Yelena Hughes escuchó esto, debería haberse alegrado, pero Shawn Thorne mantenía una sonrisa en la comisura de su boca.
—Joven Maestro, ¿vas a arrebatarme a alguien otra vez?
—No es arrebatar, ella ya es mía —afirmó Jasper Yale con naturalidad, luego dio una palmadita en el brazo de Yelena Hughes—.
¿Aún de pie ahí?
Chester le lanzó una mirada, sugiriéndole que simplemente se fuera.
Madeline Forest podría considerarse desafortunada; además…
Shawn Thorne no llegaría tan lejos como para matarla, ¿verdad?
Las manos a los costados de Yelena Hughes se apretaron con fuerza, las uñas hundiéndose profundamente en la carne.
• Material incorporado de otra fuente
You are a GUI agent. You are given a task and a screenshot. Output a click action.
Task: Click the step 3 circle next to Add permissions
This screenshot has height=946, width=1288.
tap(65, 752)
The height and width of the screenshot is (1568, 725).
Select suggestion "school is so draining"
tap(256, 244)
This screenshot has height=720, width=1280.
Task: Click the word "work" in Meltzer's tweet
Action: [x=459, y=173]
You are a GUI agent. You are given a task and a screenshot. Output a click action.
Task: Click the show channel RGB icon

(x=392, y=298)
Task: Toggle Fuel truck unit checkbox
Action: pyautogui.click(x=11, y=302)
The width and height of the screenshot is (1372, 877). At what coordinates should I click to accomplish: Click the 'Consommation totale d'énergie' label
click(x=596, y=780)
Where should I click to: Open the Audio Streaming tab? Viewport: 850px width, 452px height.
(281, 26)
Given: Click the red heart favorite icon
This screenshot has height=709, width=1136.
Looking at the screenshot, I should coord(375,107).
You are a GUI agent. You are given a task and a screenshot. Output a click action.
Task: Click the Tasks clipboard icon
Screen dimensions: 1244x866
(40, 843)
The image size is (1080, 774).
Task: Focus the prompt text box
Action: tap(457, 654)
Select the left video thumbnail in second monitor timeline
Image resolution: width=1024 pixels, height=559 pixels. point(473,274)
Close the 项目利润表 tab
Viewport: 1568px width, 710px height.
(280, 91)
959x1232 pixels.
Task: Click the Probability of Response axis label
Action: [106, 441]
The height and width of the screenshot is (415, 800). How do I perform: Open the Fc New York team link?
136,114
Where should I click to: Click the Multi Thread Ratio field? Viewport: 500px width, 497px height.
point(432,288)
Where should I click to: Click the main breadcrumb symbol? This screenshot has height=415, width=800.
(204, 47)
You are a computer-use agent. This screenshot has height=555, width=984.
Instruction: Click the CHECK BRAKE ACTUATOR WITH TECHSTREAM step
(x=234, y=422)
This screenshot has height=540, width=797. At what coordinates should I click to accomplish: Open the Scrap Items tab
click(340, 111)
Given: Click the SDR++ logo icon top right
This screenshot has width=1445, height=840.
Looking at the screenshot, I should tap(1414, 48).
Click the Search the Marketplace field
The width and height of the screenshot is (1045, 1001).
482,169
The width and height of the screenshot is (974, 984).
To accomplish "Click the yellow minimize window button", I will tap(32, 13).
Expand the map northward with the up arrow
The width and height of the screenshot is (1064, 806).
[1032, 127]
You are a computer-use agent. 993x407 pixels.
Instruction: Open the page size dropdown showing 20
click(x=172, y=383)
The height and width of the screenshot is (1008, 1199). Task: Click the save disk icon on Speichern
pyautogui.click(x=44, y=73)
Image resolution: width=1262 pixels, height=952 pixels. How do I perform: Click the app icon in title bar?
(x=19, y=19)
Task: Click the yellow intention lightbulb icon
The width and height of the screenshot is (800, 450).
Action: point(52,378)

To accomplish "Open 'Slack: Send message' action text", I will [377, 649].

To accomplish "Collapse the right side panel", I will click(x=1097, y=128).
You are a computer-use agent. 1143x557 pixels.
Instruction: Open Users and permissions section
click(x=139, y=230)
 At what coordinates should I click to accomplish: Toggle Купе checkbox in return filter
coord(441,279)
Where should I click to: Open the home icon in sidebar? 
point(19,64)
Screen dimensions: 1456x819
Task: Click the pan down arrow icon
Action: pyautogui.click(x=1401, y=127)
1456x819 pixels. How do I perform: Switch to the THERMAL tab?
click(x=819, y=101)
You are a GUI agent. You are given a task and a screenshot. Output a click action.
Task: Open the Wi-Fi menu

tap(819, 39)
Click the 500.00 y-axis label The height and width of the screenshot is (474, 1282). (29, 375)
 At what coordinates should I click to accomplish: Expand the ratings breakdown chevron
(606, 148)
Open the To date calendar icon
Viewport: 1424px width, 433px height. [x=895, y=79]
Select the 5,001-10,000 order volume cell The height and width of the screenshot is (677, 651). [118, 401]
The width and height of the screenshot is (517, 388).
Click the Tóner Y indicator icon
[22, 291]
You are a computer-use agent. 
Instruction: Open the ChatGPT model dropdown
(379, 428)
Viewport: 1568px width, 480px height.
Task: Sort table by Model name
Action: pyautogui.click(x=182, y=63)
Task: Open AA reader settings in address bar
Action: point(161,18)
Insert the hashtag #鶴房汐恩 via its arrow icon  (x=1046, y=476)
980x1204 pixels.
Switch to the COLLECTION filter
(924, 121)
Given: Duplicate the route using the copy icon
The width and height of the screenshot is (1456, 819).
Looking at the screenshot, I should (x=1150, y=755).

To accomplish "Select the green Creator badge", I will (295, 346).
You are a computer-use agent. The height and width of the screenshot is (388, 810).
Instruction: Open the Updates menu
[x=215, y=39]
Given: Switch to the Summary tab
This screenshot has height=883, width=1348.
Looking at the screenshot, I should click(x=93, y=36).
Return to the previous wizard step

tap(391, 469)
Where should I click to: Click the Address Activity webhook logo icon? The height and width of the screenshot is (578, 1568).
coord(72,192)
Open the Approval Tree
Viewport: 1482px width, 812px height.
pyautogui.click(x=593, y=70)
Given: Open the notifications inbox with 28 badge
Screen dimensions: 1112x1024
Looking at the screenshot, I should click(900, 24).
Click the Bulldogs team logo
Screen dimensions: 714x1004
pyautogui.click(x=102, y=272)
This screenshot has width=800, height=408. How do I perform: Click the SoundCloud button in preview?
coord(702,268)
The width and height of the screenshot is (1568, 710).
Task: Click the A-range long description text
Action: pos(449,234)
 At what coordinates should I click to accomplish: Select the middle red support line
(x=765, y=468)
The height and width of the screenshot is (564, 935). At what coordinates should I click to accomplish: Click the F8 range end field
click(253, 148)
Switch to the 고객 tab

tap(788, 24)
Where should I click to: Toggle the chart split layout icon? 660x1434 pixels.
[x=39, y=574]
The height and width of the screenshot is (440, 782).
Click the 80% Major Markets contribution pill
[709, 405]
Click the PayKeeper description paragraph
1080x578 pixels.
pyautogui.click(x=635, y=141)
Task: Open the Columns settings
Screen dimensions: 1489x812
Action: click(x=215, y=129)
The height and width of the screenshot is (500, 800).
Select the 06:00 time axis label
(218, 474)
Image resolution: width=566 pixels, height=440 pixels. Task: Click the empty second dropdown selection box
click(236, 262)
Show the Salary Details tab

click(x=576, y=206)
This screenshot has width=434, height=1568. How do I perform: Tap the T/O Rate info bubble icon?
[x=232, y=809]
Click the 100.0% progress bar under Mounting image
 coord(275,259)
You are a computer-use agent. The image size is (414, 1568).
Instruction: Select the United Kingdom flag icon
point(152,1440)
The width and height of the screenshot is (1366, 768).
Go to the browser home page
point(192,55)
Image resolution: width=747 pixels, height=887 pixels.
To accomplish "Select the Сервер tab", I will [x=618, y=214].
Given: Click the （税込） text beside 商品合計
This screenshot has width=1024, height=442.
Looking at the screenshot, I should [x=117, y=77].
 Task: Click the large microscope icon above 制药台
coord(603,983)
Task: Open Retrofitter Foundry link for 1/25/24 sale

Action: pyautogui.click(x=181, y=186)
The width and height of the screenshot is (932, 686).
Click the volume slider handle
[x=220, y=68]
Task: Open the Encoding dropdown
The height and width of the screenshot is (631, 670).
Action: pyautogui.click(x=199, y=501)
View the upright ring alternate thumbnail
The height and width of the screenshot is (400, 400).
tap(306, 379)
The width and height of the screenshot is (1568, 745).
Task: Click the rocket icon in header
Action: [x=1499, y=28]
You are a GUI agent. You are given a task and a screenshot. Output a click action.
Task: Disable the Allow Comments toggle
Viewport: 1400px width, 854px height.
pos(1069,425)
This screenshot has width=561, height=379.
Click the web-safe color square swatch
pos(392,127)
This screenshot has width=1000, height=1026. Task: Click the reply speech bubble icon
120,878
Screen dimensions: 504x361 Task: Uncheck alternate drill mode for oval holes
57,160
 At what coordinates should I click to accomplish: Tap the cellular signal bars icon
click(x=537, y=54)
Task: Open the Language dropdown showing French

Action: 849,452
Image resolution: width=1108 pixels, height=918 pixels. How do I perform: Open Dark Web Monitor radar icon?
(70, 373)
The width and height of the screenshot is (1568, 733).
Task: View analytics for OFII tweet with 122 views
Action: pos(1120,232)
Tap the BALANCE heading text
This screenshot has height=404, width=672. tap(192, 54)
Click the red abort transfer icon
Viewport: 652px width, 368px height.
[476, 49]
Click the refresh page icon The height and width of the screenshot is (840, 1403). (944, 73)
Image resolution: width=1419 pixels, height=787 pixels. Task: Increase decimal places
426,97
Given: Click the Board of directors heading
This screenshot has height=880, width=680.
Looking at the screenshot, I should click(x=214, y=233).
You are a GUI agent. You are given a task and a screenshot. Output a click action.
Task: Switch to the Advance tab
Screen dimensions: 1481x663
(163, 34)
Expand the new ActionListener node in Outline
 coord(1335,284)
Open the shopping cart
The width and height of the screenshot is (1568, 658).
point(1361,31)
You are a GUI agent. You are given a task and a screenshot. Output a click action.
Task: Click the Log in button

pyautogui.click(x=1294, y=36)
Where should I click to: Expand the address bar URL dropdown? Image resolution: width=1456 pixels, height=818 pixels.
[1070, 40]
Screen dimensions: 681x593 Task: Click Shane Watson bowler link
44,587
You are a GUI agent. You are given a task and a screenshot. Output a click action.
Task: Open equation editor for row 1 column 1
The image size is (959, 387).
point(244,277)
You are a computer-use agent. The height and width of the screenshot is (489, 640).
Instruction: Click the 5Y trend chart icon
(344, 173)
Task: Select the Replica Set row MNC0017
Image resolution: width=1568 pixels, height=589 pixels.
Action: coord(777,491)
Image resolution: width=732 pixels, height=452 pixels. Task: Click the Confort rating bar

Shawn Thorne levantó la mano.
—Quédate conmigo hoy, te daré diez mil.
Jasper Yale lo miró como si estuviera mirando a un loco; demasiado alcohol ahogando su cerebro.
Yelena Hughes vio los ojos jubilosos de Shawn Thorne.
Él sabía que ella no se atrevería a rechazar, no podía rechazar, especialmente frente a Jasper Yale, no revelarlo.
Una bocanada de sangre turbia, tenía que tragarla sola.
Sus labios temblando, aceptó:
—De acuerdo.
Dame diez mil.
En su hombro, la mano que la sostenía se apretó.
—Yelena Hughes, ¿qué dijiste?
Su cuerpo se sentía frío, la piel bajo la palma de Jasper Yale, helada.